16.3 Awards Subject to Company Policies; Recoupment. Notwithstanding any provision of the Plan, including Article Twelve hereof, any Awards made under the Plan are subject to the policies of the Company in effect as of the date of such Award. Without limiting the foregoing, by accepting an Award under this Plan the Participant acknowledges and agrees that such Award, including any proceeds thereof, may become subject to forfeiture, cancellation or recoupment pursuant to any recoupment or clawback policy of the Company or as required pursuant to the listing requirements of any national securities exchange on which Common Stock is listed.
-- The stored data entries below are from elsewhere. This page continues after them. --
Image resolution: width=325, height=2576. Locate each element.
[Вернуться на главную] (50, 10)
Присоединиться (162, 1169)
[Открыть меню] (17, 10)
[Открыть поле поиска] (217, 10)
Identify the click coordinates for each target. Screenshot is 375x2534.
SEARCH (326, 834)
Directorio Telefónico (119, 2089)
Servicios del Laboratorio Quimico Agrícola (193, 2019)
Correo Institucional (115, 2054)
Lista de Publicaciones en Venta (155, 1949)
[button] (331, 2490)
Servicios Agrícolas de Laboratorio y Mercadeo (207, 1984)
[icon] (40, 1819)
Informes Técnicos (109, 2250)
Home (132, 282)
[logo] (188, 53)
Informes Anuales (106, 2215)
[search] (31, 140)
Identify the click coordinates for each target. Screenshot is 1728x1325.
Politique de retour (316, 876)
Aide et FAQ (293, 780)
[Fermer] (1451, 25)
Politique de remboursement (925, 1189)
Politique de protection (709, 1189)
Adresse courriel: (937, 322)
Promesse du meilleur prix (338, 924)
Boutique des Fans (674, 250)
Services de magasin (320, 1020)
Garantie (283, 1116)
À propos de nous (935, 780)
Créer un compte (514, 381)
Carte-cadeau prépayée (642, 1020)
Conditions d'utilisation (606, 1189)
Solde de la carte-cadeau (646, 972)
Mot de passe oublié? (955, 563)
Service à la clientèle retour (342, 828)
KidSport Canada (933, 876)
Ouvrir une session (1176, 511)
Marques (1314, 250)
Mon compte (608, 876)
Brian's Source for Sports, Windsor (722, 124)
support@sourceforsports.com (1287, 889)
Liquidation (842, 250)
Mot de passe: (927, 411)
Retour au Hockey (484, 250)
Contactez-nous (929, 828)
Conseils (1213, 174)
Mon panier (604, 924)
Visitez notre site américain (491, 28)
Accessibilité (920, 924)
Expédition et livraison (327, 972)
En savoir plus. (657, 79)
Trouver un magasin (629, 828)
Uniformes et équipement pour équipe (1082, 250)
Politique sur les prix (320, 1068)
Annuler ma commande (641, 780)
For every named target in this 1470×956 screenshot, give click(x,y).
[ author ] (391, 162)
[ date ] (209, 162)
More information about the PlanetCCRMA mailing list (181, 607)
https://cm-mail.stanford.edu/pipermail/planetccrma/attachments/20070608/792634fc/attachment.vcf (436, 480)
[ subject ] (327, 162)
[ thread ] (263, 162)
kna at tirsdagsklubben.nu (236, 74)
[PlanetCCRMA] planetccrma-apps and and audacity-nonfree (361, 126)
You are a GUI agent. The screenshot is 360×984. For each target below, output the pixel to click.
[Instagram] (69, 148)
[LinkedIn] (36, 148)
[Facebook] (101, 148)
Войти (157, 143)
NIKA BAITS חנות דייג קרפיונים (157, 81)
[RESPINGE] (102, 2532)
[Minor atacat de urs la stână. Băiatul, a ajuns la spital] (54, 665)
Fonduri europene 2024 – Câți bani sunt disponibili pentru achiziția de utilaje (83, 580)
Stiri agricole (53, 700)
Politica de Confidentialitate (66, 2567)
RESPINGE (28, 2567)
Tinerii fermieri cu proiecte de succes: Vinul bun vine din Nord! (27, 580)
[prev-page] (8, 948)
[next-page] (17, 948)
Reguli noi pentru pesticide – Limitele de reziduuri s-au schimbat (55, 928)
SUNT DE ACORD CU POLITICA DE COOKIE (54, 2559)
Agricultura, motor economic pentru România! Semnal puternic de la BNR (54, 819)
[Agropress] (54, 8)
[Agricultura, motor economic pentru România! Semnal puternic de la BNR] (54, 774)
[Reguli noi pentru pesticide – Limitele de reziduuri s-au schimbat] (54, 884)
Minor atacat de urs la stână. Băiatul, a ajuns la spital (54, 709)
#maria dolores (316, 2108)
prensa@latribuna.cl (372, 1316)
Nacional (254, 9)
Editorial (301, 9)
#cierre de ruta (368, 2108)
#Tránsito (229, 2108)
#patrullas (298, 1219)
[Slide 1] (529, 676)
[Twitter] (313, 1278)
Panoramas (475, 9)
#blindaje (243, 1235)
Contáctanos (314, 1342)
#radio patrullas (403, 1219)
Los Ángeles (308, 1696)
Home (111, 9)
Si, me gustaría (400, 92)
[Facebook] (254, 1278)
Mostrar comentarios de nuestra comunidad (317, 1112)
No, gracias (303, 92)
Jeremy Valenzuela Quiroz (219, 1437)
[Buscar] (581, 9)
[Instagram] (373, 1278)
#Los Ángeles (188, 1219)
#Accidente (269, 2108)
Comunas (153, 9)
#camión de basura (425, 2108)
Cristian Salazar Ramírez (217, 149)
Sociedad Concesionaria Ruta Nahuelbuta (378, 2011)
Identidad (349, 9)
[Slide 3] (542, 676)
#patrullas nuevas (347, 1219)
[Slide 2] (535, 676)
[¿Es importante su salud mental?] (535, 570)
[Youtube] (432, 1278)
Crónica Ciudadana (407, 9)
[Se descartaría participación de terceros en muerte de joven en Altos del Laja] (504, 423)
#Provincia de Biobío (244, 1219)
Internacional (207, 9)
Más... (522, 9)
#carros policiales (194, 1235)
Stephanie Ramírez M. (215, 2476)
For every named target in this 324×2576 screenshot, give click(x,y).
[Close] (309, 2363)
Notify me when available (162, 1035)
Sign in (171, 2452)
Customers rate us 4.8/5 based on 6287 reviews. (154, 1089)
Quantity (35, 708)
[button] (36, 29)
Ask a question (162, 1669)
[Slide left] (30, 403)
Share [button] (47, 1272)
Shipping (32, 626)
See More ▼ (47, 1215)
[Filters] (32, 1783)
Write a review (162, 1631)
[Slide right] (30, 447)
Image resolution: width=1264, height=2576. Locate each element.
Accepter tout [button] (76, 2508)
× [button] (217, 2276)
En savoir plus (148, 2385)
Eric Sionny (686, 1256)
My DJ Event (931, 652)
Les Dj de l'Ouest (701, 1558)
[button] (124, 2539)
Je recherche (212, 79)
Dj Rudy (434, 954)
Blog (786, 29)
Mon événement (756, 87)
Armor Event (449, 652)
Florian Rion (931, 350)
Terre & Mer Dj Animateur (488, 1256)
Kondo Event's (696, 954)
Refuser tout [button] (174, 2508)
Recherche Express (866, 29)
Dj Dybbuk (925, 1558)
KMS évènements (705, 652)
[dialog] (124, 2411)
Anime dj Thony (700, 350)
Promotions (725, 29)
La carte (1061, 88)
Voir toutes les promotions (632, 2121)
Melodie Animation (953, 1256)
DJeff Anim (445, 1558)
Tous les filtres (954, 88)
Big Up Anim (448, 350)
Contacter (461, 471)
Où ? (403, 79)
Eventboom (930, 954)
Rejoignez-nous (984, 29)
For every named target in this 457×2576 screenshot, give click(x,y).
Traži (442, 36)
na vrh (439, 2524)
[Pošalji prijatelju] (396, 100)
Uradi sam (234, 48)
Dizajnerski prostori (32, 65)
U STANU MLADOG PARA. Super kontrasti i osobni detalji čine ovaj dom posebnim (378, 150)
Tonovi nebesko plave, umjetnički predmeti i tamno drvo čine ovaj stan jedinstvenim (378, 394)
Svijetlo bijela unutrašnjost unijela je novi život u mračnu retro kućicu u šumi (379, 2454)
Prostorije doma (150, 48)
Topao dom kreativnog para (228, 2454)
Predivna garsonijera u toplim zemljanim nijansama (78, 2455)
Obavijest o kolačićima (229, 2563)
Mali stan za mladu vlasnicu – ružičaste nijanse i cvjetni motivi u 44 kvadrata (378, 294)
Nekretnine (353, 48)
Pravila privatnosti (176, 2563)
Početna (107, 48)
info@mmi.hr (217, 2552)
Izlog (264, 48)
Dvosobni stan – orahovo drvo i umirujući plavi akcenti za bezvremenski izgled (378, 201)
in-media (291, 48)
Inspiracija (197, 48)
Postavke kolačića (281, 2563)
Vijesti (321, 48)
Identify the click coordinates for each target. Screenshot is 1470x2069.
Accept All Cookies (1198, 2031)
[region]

16.4 Effective Date; Term. The Plan, as amended and restated herein, was adopted by the Board on December 9, 2010, and will be submitted to the shareholders of the Company for approval at the 2011 annual meeting of shareholders. If approved by shareholders, the Plan, as amended and restated herein, will become effective as of the date of such shareholder approval, and, unless terminated earlier pursuant to Article Twelve hereof, the Plan will expire on the date that is the tenth (10th) anniversary of the date of such shareholder approval. If the shareholders of the Company should fail to so approve the Plan as amended and restated herein at such meeting, this amendment and restatement of the Plan shall cease to be of any force or effect, and all grants of Awards under the Plan shall continue to be governed by the terms of the Plan without regard to this amendment and restatement.

16.5 Code Section 409A. It is intended that any Awards under the Plan satisfy the requirements of Code Section 409A to avoid imposition of applicable taxes thereunder, and any ambiguous provision will be construed in a manner that is compliant with or exempt from the application of Code Section 409A.